» **Source extract**:

The full story of Frank Ramsey's extraordinary life.
When he died in 1930 aged 26, Frank Ramsey had already invented one branch of mathematics and two branches of economics, laying the foundations for decision theory and game theory. Keynes deferred to him; he was the only philosopher whom Wittgenstein treated as an equal. Had he lived he might have been recognized as the most brilliant thinker of the century. This amiable shambling bear of a man was an ardent socialist, a believer in free love, and an intimate of the Bloomsbury set. For the first time, Cheryl Misak tells the story of his tragically short, but extraordinary life.
About the author
Cheryl Misak is Professor of Philosophy, as well as Vice-President and Provost at the University of Toronto. She received a BA from the University of Lethbridge, an MA from Columbia University, and a DPhil from the University of Oxford. She works on American pragmatism, the theory of truth, moral and political philosophy, and the philosophy of medicine. She has published and edited books with Oxford University Press, Routledge, and Cambridge University Press, and has published over forty scholarly articles. In 2008, her 'Experience, Narrative, and Ethical Deliberation' was declared one of the ten best papers in philosophy by The Philosopher's Annual. She is a Fellow of the Royal Society of Canada and has been a Humboldt Fellow at the Goethe University in Frankfurt, a Visiting Fellow of St. John's College Cambridge, and a Rhodes Scholar.

» **Task requirements**:
**A.** Retype the passage from the Frank Ramsey book description word for word, starting at "About the author" and ending at "a Rhodes Scholar.".
**B.** In the Frank Ramsey book description, which university awarded Cheryl Misak her DPhil?

» **Study material**:
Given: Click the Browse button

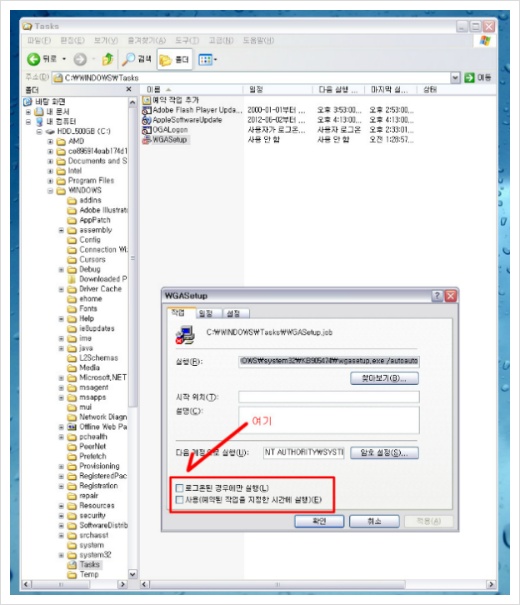Looking at the screenshot, I should pos(384,378).
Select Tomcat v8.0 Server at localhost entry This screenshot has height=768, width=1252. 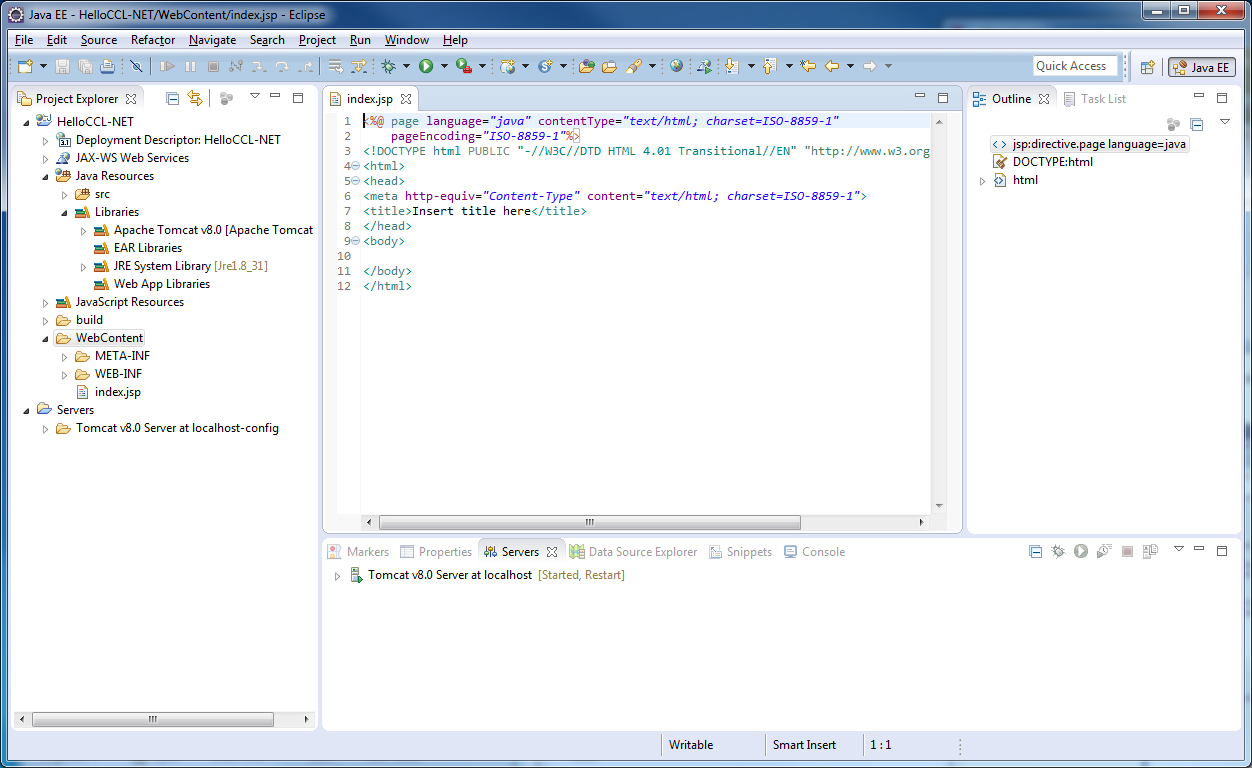click(x=449, y=575)
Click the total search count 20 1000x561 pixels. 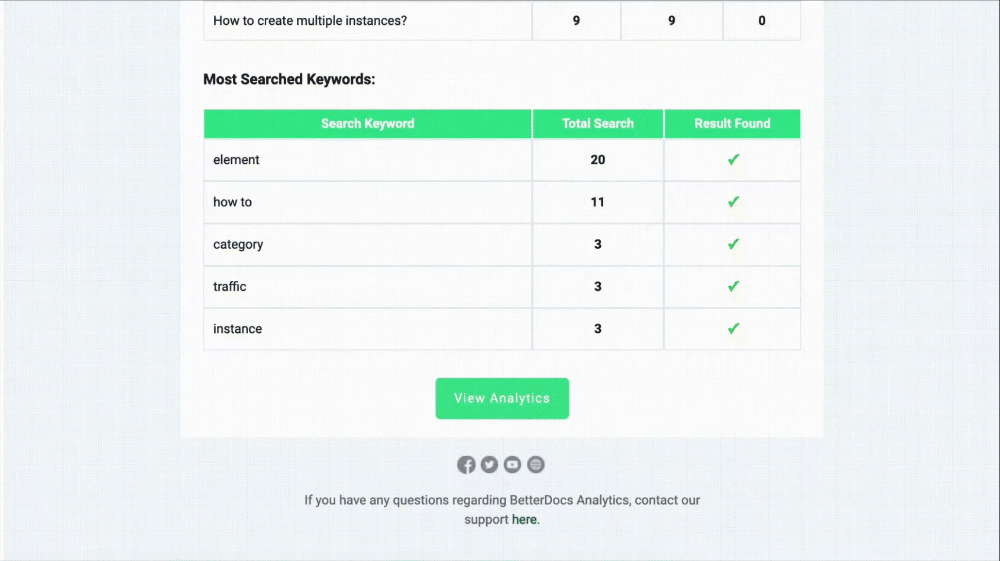pyautogui.click(x=598, y=160)
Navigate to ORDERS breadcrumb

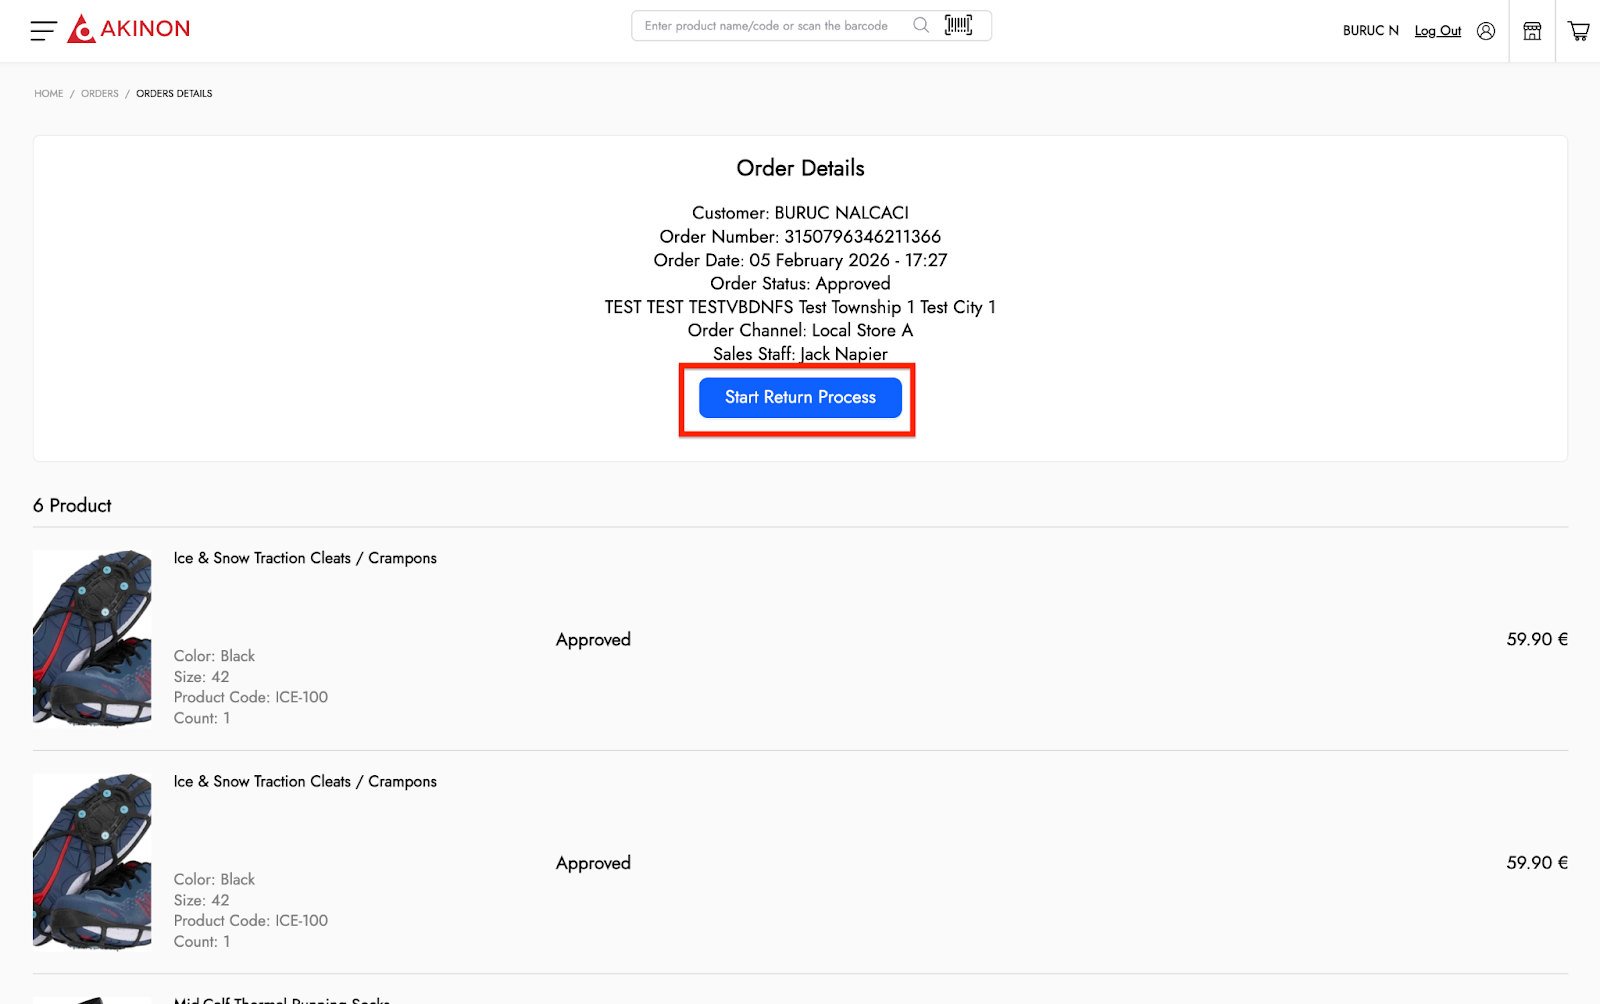(x=99, y=94)
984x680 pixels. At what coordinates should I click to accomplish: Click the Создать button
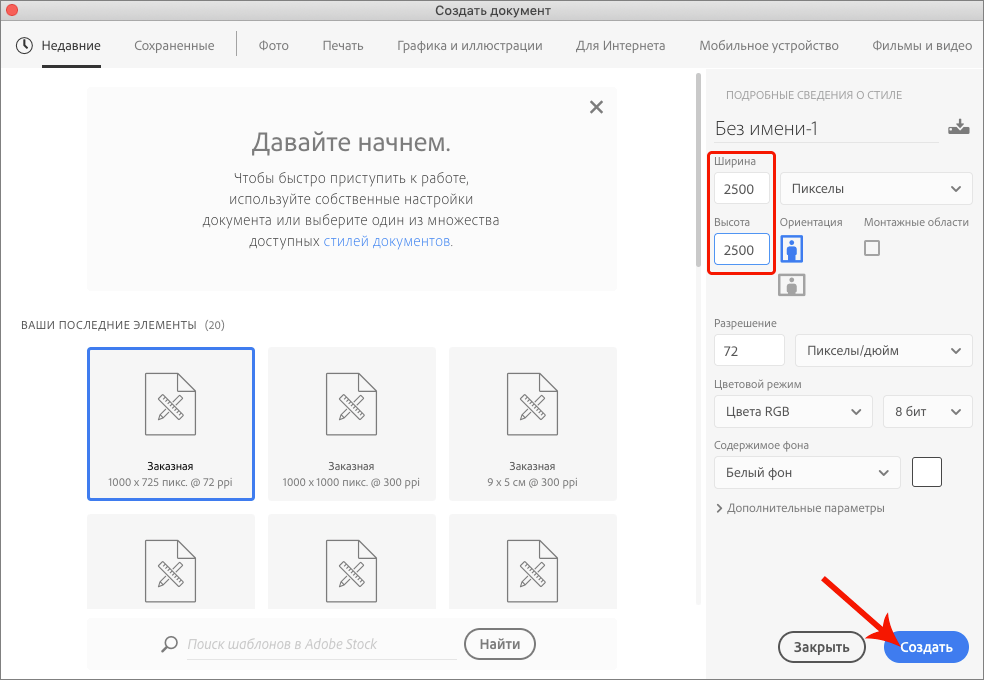click(925, 647)
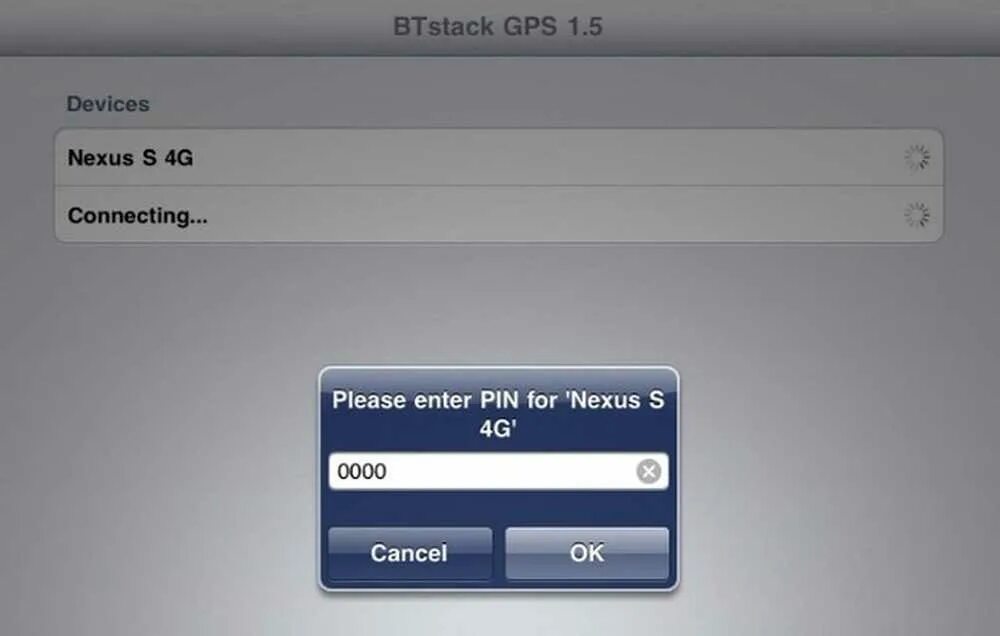
Task: Click the dark dialog area between field and buttons
Action: click(498, 508)
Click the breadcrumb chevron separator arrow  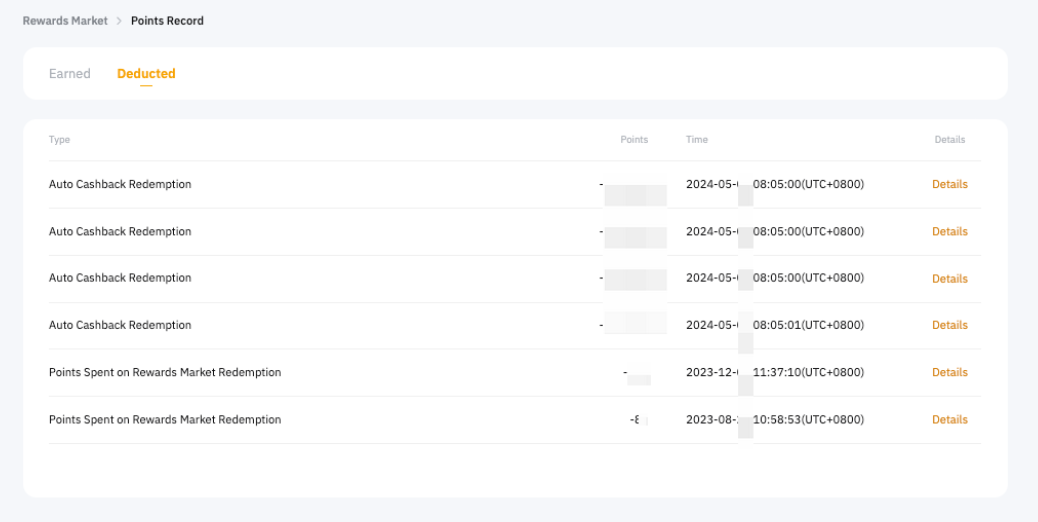coord(119,21)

» **Results in order**:
**A.**
About the author
Cheryl Misak is Professor of Philosophy, as well as Vice-President and Provost at the University of Toronto. She received a BA from the University of Lethbridge, an MA from Columbia University, and a DPhil from the University of Oxford. She works on American pragmatism, the theory of truth, moral and political philosophy, and the philosophy of medicine. She has published and edited books with Oxford University Press, Routledge, and Cambridge University Press, and has published over forty scholarly articles. In 2008, her 'Experience, Narrative, and Ethical Deliberation' was declared one of the ten best papers in philosophy by The Philosopher's Annual. She is a Fellow of the Royal Society of Canada and has been a Humboldt Fellow at the Goethe University in Frankfurt, a Visiting Fellow of St. John's College Cambridge, and a Rhodes Scholar.

**B.** The University of Oxford.